TASK TO CARRY OUT:
From the passage about Mentzer below, list each role named as part of her operatic repertoire beyond the roles she has sung at the Metropolitan Opera, together with the opera it belongs to.

SELECTION:

►

Mentzer made her Metropolitan Opera debut in the role of Cherubino on January 4, 1989. Further roles she has sung at the Met include Octavian, Idamante, Nicklausse in Offenbach's Les Contes d'Hoffmann, the composer in Ariadne auf Naxos, Rosina in Rossini's Il barbiere di Siviglia, Dorabella in Mozart's Così fan tutte, Mélisande in Debussy's Pelléas et Mélisande, Meg Page in Verdi's Falstaff, Marcellina in The Marriage of Figaro.

She has also appeared at Lyric Opera of Chicago, the San Francisco Opera, the Houston Grand Opera, La Scala, Covent Garden, Vienna State Opera, the Cologne Opera the Opéra de Paris and at the Salzburg Festival. Besides the roles she has sung at the Metropolitan Opera, her operatic repertoire includes Zerlina in Mozart's Don Giovanni, the title role of Rossini's La Cenerentola, Dido in Purcell's Dido and Aeneas, Adalgisa in Bellini's Norma and Jane Seymour in Donizetti's Anna Bolena.

◄

EXTRACTED RECORDS:
►

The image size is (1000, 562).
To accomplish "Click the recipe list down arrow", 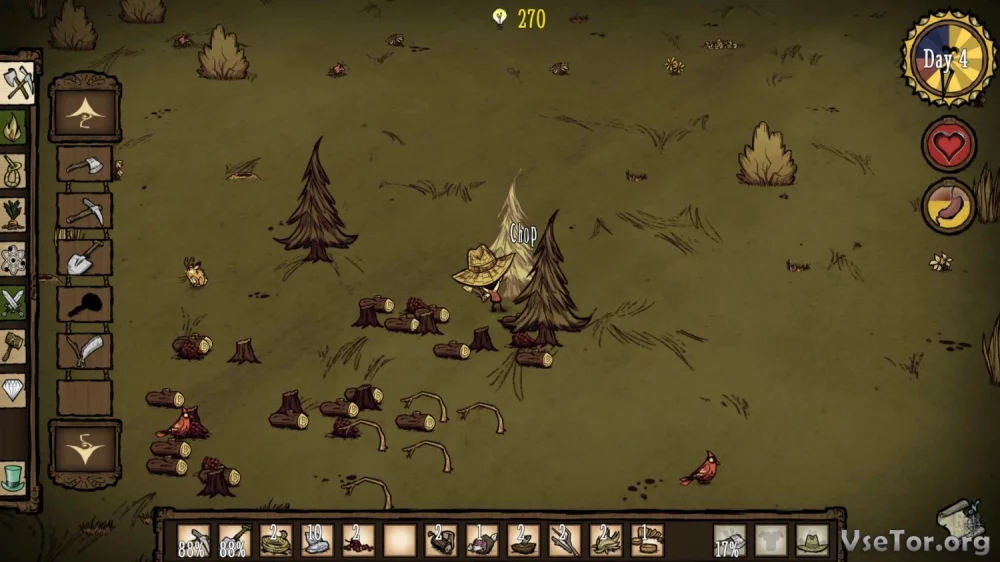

◄
►

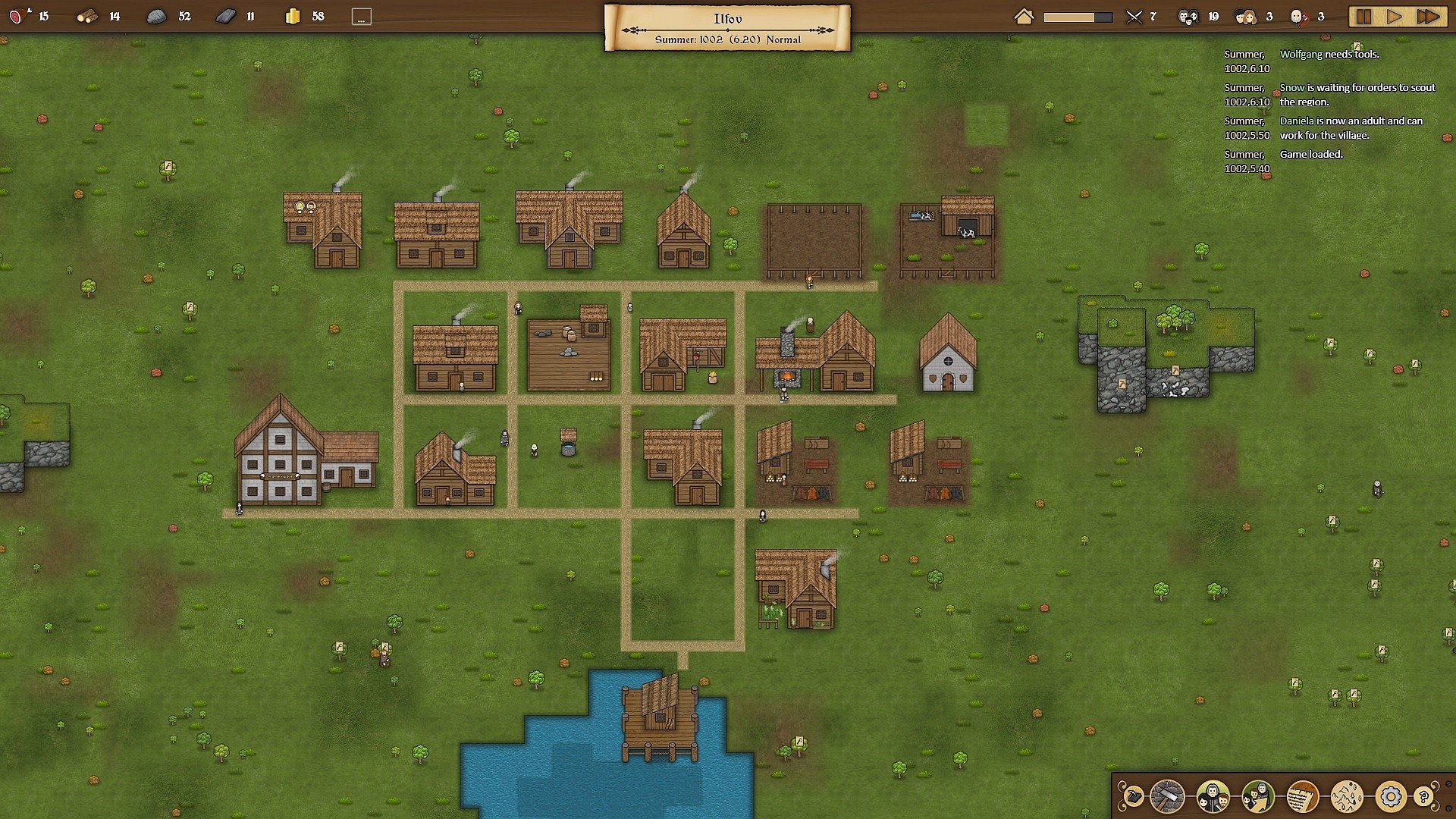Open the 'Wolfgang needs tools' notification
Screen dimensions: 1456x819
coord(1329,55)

◄
►

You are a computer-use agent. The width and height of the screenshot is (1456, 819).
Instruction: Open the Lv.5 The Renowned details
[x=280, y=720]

◄

RESULT FOR THIS EXERCISE:
- Zerlina in Mozart's Don Giovanni
- The title role of Rossini's La Cenerentola
- Dido in Purcell's Dido and Aeneas
- Adalgisa in Bellini's Norma
- Jane Seymour in Donizetti's Anna Bolena